Village of Limaville Regional Infrastructure Improvement Project Receives Design and Construction Assistance from USACE
The U.S. Army Corps of Engineers (USACE), Buffalo District has assessed the environmental impacts of the planned Village of Limaville Regional Infrastructure Improvement Project, OH, and has concluded that this project would not have significant adverse impacts on the quality of the environment.
“The purpose of the project is to provide economically efficient sanitary sewage treatment for the village in order to eliminate the discharge of untreated sewage into surrounding surface waters,” said Frank O’Connor, USACE Buffalo District project manager. “Section 594, the Ohio Environmental Infrastructure Program, of the Water Resources Development Act (WRDA) of 1999 authorizes USACE to reimburse 75 percent of the design and construction costs for the proposed project.”
The Stark County Metropolitan Sewer District has partnered with USACE to complete this project which will serve approximately 65 homes within the village.
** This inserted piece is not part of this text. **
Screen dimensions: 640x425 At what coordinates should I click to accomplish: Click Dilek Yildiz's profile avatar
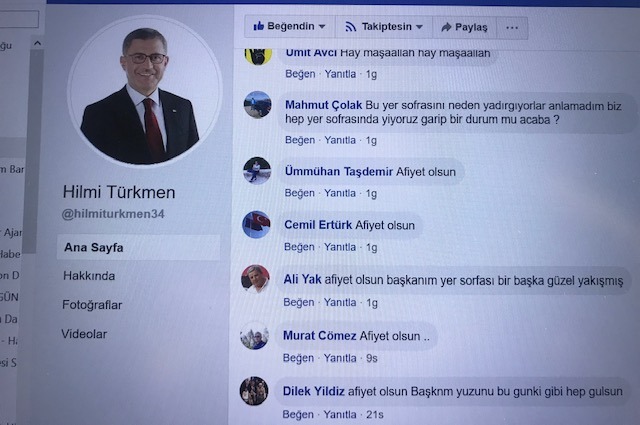coord(254,391)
Wastewater contamination from residences and businesses in Limaville has been a longstanding problem in the area. Currently, homes and businesses within the village utilize on-site sewage treatment systems for wastewater treatment, which are contaminating the drinking water source for the nearby city of Alliance. The proposed sanitary sewer system improvements are intended to provide economically efficient sanitary sewage treatment for the village in order to eliminate the discharge of untreated sewage into surrounding surface waters.
Under the proposed plan, Section 594 Program funding would be utilized to design and construct a new separate sanitary sewer system for the village of Limaville. The village would be provided with a sanitary sewer system to serve 65 homes and businesses within its corporation limits. Wastewater would be treated at the Alliance Wastewater Treatment Plant, a regional plant that is regulated by a National Pollutant Discharge Elimination System permit overseen by the Ohio Environmental Protection Agency. For most of the project, the study area consists of a corridor that is 110 feet wide along the centerline of existing roads.